In the past, when I pointed this out to Twisted aficionados, the
responses usually were a mix of "sure, if you like that style, we got
it covered, Twisted has inlineCallbacks," and "but that only works for
the simple cases, for the real stuff you still need Deferreds." But
that really sounds to me like Twisted people just liking what they've
got and not wanting to change. Which I understand -- I don't want to
change either. But I also observe that a lot of people find bare
Twisted-with-Deferreds too hard to grok, so they use Tornado instead,
or they build a layer on top of either (like Monocle), or they go a
completely different route and use greenlets/gevent instead -- and get
amazing performance and productivity that way too, even though they
know it's monkey-patching their asses off...
So, in the end, for Python 3.4 and beyond, I want to promote a style
that mixes simple callbacks (perhaps augmented with simple Futures)

Written task 1
Reproduce the part of the passage on Twisted and Deferreds between "In the past, when" and "their asses off...", inclusive.
Written task 2
Transcribe the rows from the first one through the line holding "I will pos(542,373).", inclusive.

Dataset
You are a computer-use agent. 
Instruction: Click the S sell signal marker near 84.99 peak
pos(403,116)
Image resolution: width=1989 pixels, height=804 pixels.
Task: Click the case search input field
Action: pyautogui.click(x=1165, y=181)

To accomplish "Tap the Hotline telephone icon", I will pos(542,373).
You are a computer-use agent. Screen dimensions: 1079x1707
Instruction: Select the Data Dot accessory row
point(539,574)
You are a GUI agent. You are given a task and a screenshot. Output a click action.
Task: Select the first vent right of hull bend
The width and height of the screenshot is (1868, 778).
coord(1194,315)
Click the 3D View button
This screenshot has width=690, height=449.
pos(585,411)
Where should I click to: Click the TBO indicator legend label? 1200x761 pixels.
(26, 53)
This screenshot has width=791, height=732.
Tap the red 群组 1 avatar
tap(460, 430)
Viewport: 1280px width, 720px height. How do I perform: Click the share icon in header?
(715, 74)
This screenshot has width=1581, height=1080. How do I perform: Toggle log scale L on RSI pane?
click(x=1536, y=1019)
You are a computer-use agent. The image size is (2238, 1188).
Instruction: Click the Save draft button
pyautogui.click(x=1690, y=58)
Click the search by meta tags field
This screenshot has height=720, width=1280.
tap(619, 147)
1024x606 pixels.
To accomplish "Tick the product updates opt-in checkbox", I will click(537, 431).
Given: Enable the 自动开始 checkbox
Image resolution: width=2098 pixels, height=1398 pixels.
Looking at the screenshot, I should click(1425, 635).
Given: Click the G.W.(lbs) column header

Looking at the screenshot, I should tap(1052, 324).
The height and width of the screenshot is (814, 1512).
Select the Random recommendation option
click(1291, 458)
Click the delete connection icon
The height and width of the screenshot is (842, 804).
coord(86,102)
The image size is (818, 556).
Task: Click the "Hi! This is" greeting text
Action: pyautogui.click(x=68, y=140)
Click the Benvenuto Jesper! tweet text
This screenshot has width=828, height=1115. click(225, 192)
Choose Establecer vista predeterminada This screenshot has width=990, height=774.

Expected answer 1
In the past, when I pointed this out to Twisted aficionados, the
responses usually were a mix of "sure, if you like that style, we got
it covered, Twisted has inlineCallbacks," and "but that only works for
the simple cases, for the real stuff you still need Deferreds." But
that really sounds to me like Twisted people just liking what they've
got and not wanting to change. Which I understand -- I don't want to
change either. But I also observe that a lot of people find bare
Twisted-with-Deferreds too hard to grok, so they use Tornado instead,
or they build a layer on top of either (like Monocle), or they go a
completely different route and use greenlets/gevent instead -- and get
amazing performance and productivity that way too, even though they
know it's monkey-patching their asses off...

Expected answer 2
You are a computer-use agent. 
Instruction: Click the S sell signal marker near 84.99 peak
pos(403,116)
Image resolution: width=1989 pixels, height=804 pixels.
Task: Click the case search input field
Action: pyautogui.click(x=1165, y=181)

To accomplish "Tap the Hotline telephone icon", I will pos(542,373).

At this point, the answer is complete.